Your Mortgage Down Payment Determines Your Mortgage
Costs
You finally found the house that you like and is within your budget.
Your offer has been accepted contingent on you getting the home
loan approved by your mortgage company. The size of your house
down payment relative to the value of your house will determine
the costs of your residential mortgage and whether you qualify
for a mortgage loan. In addition to the down payment mortgage,
you need to have funds available for closing costs to process
your home loan mortgage. Here are some points to consider.

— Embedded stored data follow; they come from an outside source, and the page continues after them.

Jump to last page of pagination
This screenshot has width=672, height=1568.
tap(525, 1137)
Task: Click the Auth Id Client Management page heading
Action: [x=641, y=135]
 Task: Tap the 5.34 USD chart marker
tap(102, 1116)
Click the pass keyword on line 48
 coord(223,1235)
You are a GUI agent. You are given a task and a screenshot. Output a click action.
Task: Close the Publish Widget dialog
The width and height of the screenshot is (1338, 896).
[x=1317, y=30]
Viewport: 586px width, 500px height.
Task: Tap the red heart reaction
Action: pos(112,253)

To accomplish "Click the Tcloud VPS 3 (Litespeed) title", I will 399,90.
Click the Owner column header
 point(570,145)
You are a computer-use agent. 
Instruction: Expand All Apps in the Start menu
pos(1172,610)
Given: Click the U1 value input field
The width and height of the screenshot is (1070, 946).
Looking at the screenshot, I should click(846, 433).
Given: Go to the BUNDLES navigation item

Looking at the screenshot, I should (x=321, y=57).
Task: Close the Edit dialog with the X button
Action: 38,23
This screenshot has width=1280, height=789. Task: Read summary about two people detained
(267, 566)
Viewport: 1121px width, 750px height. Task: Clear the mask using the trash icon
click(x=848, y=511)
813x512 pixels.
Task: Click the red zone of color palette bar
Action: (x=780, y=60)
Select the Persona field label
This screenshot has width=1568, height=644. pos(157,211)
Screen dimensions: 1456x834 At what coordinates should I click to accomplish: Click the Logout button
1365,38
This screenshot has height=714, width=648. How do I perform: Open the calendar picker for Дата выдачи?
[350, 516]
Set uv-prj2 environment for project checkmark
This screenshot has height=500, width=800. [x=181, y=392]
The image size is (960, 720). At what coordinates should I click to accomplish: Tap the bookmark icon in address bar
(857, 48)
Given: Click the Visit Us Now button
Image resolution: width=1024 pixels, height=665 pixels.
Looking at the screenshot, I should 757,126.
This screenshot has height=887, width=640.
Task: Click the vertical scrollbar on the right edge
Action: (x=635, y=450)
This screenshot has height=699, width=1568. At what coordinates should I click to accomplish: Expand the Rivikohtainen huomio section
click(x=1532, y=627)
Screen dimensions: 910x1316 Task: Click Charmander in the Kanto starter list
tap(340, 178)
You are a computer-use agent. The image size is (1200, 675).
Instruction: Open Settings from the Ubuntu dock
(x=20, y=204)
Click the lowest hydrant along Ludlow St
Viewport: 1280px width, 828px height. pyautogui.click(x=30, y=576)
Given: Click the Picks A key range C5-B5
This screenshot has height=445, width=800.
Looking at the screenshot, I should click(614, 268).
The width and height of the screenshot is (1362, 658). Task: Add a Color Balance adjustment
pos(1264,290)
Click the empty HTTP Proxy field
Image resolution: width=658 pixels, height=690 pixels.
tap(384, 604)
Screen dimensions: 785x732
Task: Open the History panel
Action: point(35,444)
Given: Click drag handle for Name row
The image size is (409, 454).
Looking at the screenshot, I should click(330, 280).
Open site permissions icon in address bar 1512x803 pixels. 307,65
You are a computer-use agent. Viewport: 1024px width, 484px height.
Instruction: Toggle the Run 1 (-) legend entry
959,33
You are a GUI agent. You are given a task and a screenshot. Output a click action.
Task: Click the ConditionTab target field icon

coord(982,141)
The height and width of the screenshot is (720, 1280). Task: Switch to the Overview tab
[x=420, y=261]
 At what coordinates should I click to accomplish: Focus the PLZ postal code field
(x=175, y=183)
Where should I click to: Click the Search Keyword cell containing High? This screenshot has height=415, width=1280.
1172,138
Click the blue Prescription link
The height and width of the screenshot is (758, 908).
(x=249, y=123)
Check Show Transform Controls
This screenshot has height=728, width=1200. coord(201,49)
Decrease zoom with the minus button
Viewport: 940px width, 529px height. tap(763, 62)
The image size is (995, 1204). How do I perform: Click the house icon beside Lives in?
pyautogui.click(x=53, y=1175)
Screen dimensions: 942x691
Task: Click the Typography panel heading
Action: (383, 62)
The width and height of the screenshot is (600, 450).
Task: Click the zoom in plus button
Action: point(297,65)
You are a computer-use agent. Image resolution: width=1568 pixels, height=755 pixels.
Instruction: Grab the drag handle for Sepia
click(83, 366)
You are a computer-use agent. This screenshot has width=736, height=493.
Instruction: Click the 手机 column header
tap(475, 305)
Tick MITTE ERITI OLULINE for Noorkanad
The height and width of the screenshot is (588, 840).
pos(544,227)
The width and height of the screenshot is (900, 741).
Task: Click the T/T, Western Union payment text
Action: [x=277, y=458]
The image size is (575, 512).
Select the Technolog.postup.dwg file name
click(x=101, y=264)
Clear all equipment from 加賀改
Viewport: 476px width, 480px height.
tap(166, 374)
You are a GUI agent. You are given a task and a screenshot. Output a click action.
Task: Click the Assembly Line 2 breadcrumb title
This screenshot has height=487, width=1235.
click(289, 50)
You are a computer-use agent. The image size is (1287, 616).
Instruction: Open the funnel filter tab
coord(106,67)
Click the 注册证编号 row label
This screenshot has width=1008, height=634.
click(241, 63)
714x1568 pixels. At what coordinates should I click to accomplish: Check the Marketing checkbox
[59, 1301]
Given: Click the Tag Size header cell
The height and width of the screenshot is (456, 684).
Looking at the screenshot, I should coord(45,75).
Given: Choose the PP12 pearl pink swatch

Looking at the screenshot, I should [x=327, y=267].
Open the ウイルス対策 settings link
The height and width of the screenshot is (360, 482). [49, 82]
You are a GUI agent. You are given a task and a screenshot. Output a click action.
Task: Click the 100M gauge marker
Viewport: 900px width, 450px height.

How Much House Down Payment Is Required?
Most mortgage down-payments requirements these days vary anywhere
from 2% to 5%. On a wider spectrum, the range is 0% to 20%. It
is recommended that the mortgage downpayment be 20% or more of
the property value. There are several advantages in doing this.
Better Terms With The Mortgage Lender: Putting
up 20% or more demonstrates to the mortgage lender that you have
the ability to save. With a bigger home downpayment, it lowers
the mortgage banker’s risk that you will default. Mortgage
companies always want to do business with low risk clients.
You Won’t Have to Pay Private Mortgage Insurance
(PMI): If you put down less than 20%, you are required
to buy PMI private mortgage insurance which protects your mortgage
banker in case you default on your home loan. Private mortgage
insurance pmi is not a taxable expense and can cost anywhere from
$25 to $65 per month on a loan of $100,000. The cost is based
on the size of the mortgage down-payment, the type of home mortgage
loan and amount of insurance. The monthly PMI payment is paid
along with the mortgage. Under federal law, your mortgage banker
must inform you that your LTV (Loan To Value ratio) is amortized
to 78% of the original value of the house. You are no longer required
to pay PMI insurance. The borrower must be current on all mortgage
payments and the mortgage company must inform the borrower at
closing when the residential mortgage will hit that 78% mark.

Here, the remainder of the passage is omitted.